- READING PASSAGE
Mental Capacity Case

A Local Authority v AB and SB

Judge
HHJ Sarah Richardson
Citation

In A Local Authority v AB and SB [2020] EWCOP 32, a 30-year-old woman with moderate intellectual disability spent most of the week living with her mother, AB, and the weekends with her partner. A number of expert reports were prepared, focusing on SB's decisional capacity regarding many matters. It was not in dispute that she had capacity in relation to sex and the withholding of information and lacked capacity to conduct the proceedings. But in relation to residence, care, internet/social media, contraception and financial affairs, her mother – described as clearly a concerned and committed parent – contended that her daughter lacked capacity whilst the local authority and Official Solicitor agreed with the expert evidence that she had capacity.

Her mother recalled her daughter's vulnerability, including the 3-4 times SB left with known offenders and became pregnant by them on 7 occasions, the times she went missing and had to be tracked down by her mother. And how SB was largely funding her partner's flat whilst he uses his money to gamble and buy illicit substances, with limited understanding of money. However, the court agreed with the expert evidence, observing "An evaluation of capacity does not and must not require or allow the court or others to substitute its own values and priorities with those that belong to a patient" (para 37). This emphasises that where someone is able to understand, retain, use and weigh relevant information, the amount of weight or importance to attach to salient details is a matter for them, not others. As the judge noted, "The weight to attach to that information is a matter for SB. The consequences that have in the past arisen as a result of the weight that she has attached to this information are in my view a quintessential example of an unwise decision" (paragraph 57).

- SUPPLIED ENTRIES
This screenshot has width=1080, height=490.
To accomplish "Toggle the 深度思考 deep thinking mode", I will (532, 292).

* * *

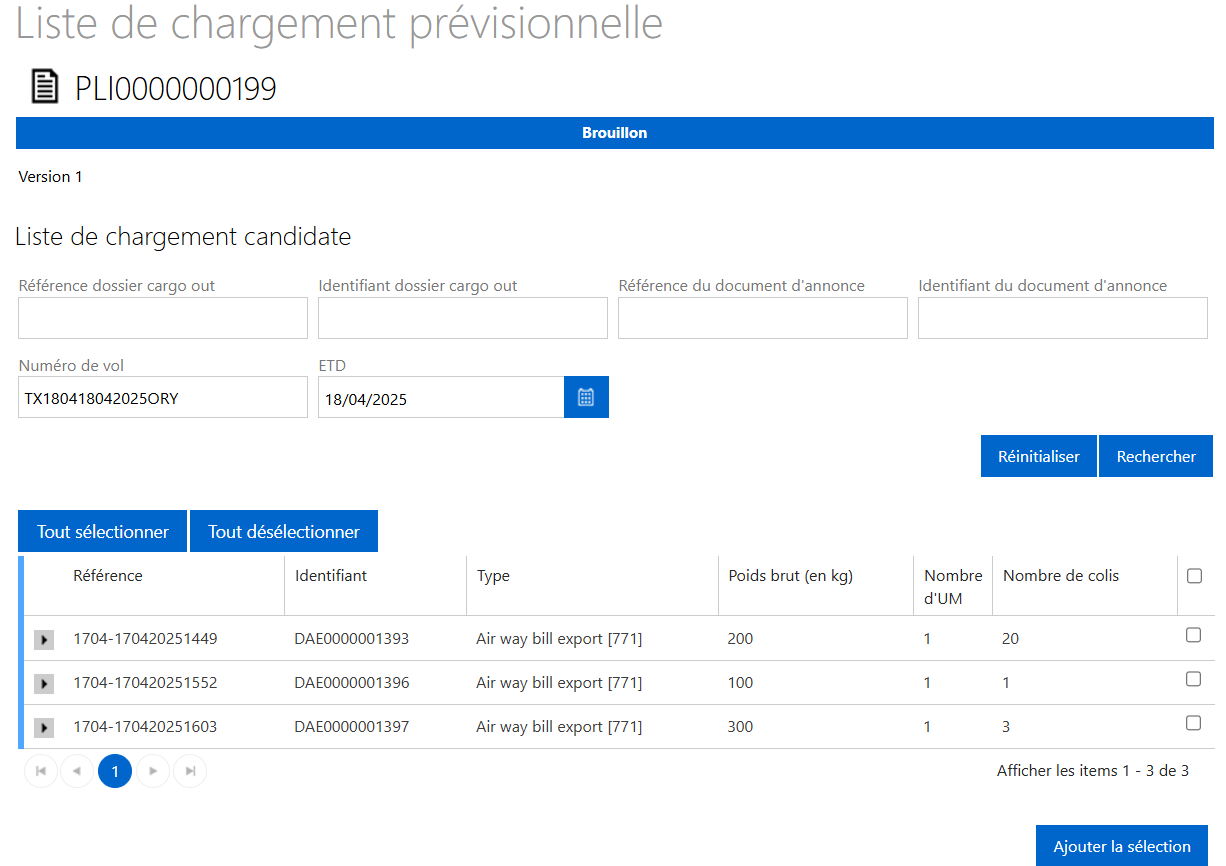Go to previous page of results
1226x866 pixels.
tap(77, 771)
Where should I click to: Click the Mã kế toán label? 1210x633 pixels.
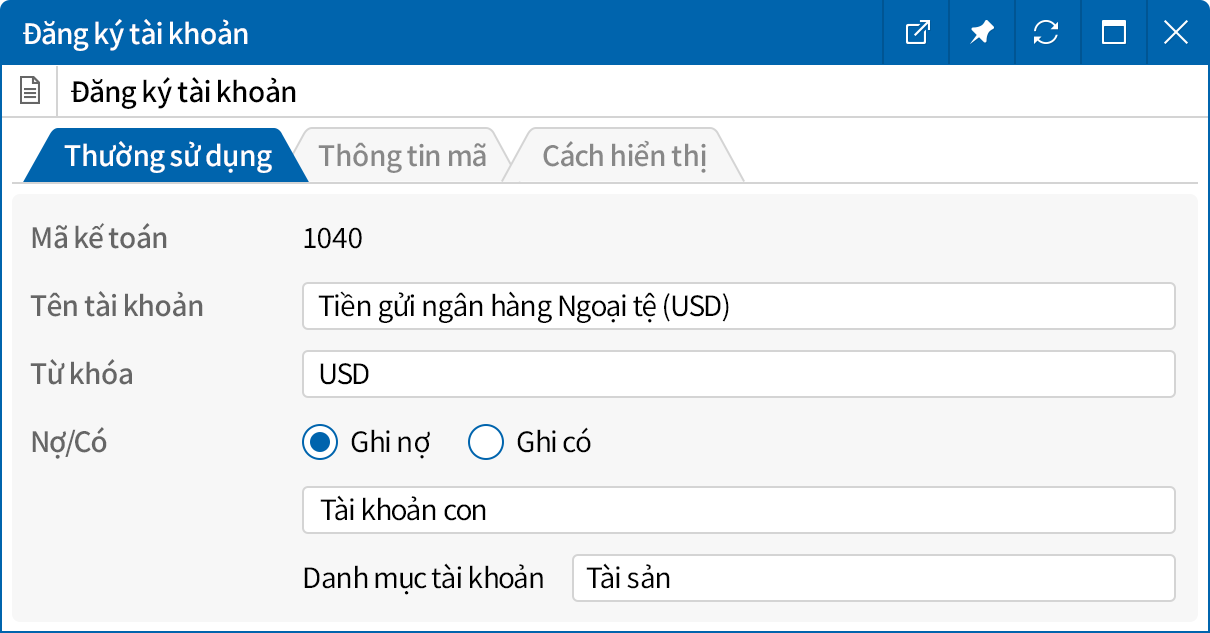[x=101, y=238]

- PROBLEM DETAILS
Reproduce verbatim the portion of the case summary above between "In A Local Authority" and "she had capacity.", inclusive.

- ANSWER
In A Local Authority v AB and SB [2020] EWCOP 32, a 30-year-old woman with moderate intellectual disability spent most of the week living with her mother, AB, and the weekends with her partner. A number of expert reports were prepared, focusing on SB's decisional capacity regarding many matters. It was not in dispute that she had capacity in relation to sex and the withholding of information and lacked capacity to conduct the proceedings. But in relation to residence, care, internet/social media, contraception and financial affairs, her mother – described as clearly a concerned and committed parent – contended that her daughter lacked capacity whilst the local authority and Official Solicitor agreed with the expert evidence that she had capacity.